Unlike diesel locomotives that run equally well in either direction, most steam locomotives were designed to pull trains in only one direction, which meant that they often needed to be turned to face in the direction they would leave the adjacent Spencer Yard. Thus, the center of the roundhouse was a new 100-foot turntable, and all roundhouse tracks radiated from it, including some known as garden tracks.

The turntable, which rotated 360 degrees about a central spindle, was also supported at each end by wheels rolling on a circular rail in the floor of a 101-foot-diameter concrete pit. Designed by the railway’s engineering staff and fabricated at Spencer, the new turntable was similar to a deck-plate-girder bridge.  It was powered by two 25-horsepower alternating current electric motors.  Wooden walkways with metal handrails extended along both sides of the track, and a small cab at one end enclosed the simple controls.

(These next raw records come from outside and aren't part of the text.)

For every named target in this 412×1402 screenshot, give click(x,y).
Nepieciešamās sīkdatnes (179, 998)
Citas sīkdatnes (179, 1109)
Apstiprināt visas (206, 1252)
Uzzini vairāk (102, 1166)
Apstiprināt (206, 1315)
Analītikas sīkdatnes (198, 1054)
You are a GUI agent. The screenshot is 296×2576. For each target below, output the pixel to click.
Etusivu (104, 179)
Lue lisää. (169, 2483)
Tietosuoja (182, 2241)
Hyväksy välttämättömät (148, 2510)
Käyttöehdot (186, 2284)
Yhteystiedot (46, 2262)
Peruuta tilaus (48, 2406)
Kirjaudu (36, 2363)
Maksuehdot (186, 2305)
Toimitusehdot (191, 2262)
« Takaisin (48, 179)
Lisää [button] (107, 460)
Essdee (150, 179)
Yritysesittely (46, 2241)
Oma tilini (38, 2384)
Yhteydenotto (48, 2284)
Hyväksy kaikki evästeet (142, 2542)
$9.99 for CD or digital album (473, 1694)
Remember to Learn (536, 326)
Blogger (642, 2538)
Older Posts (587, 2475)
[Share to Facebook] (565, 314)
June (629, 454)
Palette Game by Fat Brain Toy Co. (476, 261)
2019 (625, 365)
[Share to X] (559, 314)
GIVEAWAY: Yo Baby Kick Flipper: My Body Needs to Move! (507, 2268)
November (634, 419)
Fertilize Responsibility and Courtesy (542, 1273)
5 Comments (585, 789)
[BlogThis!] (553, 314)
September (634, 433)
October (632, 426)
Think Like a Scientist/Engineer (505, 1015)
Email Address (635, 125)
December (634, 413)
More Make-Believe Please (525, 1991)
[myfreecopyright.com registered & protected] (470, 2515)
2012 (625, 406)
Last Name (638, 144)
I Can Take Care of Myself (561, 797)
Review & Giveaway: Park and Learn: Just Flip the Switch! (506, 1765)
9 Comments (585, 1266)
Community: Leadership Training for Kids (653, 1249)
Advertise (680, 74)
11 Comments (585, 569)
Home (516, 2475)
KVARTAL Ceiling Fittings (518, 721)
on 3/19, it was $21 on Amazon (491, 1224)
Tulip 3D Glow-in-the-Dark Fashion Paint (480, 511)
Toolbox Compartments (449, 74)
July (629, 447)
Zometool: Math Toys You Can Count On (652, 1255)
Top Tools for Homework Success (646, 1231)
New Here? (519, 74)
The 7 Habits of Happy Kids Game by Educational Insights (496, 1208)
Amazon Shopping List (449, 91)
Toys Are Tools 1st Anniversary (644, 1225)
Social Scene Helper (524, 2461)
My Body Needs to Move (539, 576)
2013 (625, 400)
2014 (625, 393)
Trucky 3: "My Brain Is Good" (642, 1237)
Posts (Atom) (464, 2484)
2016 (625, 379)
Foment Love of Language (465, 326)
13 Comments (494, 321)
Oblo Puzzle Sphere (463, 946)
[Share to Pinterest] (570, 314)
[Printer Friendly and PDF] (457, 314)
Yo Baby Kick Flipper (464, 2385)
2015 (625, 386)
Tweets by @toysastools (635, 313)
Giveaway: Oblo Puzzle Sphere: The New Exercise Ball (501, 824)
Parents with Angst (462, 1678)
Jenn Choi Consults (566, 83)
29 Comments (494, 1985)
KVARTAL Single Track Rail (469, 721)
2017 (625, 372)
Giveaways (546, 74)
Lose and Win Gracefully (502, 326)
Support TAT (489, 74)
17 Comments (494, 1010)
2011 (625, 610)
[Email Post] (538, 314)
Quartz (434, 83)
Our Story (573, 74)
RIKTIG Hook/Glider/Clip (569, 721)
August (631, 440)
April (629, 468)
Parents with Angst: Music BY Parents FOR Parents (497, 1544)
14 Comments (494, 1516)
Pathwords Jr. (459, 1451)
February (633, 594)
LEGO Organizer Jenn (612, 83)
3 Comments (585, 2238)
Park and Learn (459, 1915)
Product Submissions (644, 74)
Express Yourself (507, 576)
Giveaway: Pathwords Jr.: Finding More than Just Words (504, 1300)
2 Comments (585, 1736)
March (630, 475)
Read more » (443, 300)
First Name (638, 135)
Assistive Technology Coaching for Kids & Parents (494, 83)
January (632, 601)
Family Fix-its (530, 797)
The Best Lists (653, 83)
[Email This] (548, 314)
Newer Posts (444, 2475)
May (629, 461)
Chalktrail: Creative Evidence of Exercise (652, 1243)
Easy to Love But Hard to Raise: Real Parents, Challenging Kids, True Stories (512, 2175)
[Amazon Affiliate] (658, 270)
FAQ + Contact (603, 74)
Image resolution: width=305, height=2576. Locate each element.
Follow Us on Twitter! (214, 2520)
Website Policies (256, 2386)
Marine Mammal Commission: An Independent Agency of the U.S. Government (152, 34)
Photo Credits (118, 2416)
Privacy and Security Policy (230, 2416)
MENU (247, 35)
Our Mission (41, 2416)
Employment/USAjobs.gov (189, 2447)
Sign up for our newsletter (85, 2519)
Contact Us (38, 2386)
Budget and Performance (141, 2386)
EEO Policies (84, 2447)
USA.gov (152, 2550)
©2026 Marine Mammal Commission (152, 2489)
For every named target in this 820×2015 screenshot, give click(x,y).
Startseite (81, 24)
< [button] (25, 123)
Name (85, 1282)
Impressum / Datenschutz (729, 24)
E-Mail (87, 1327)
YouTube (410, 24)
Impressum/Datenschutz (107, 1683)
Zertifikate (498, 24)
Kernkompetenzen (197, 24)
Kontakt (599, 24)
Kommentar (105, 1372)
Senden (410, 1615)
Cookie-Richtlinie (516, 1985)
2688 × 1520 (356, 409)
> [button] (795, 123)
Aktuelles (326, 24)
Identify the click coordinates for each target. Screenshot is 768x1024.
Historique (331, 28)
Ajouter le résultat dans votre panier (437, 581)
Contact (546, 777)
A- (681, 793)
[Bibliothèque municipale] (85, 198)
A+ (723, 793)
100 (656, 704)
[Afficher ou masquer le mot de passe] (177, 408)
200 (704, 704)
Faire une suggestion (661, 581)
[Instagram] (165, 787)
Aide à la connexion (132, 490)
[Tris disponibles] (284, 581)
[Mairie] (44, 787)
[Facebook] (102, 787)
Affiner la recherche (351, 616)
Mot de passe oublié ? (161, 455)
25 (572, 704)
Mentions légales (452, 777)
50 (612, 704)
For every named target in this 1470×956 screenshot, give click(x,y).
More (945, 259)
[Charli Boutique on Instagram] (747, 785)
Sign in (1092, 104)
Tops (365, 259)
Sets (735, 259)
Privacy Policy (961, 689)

The Southern Railway spared no expense in constructing the Robert Julian Roundhouse and turntable. The estimated final cost of the project, completed in December 1924, was approximately $500,000.

Roundhouse Restoration

With most of the Spencer Shops complex closed and abandoned by 1977, the North Carolina Department of Cultural Resources proposed the concept of creating a museum at the site that would focus on the state’s transportation history.  The Southern Railway found the concept attractive and donated most of the old back shop and its land to the state for the project.  After the completion of Linwood Yard two years later, the company donated the remaining buildings and 57 additional acres of land.

The Department of Cultural Resources (now the Department of Natural and Cultural Resources), along with a non-profit support organization, the North Carolina Transportation History Corporation (now the North Carolina Transportation Museum Foundation), began the long task of finding the funds needed to restore and rebuild the shops, as well as locate historic items for display.  While some critical work was done soon after acquisition that enabled the North Carolina Transportation Museum to open in 1980, the funds needed for renovation were slow in coming.  Area volunteers stepped in to do all they could, contributing thousands of hours to the effort.

Workers examine the roundhouse in preparation for its renovation in the early 1990s.

The Bob Julian Roundhouse today stands as a focal point of the North Carolina Transportation Museum. The largest still functioning roundhouse in North America, it currently houses some of the Museum’s rolling stock as well as exhibits.

The Bob Julian Roundhouse has hosted many special events, including the 2014 Streamliners At Spencer, which featured numerous streamlined locomotives from across the country.

Restoration finally began on the Bob Julian Roundhouse and Turntable in 1994, with the help of grants and funds from the Intermodal Surface Transportation Efficiency Act (ISTEA). Also, a fundraising campaign called “Building on the Past, Looking to the Future” showcased the museum’s role as an economic tool, resulting in a large number of public donations to the roundhouse project. In the end, the North Carolina Transportation History Corporation, state government, individuals, corporations, and foundations pumped some $8 million into the project to revitalize the roundhouse, the turntable, and other areas of the museum. As work continued through 1995, state officials awarded the project an extra $1.6 million. The revitalization of the roundhouse and turntable was completed in September 1996.

The museum and its collection have continued to grow and develop, while equipment used on the museum’s on-site train ride are maintained in the roundhouse.  The Bob Julian Roundhouse now features an orientation gallery, rolling stock on display, an aviation gallery including a full-sized replica of the Wright Brother Flyer, a Spencer worker exhibit in the former washrooms where workers once cleaned up, the office where employees received work orders, over 8,000 square feet of exhibit space, the still-active stalls where visitors can view volunteers working on the museum’s rail equipment, and the completely restored 100-foot turntable.  Rides on the turntable are available, but locomotives still have priority.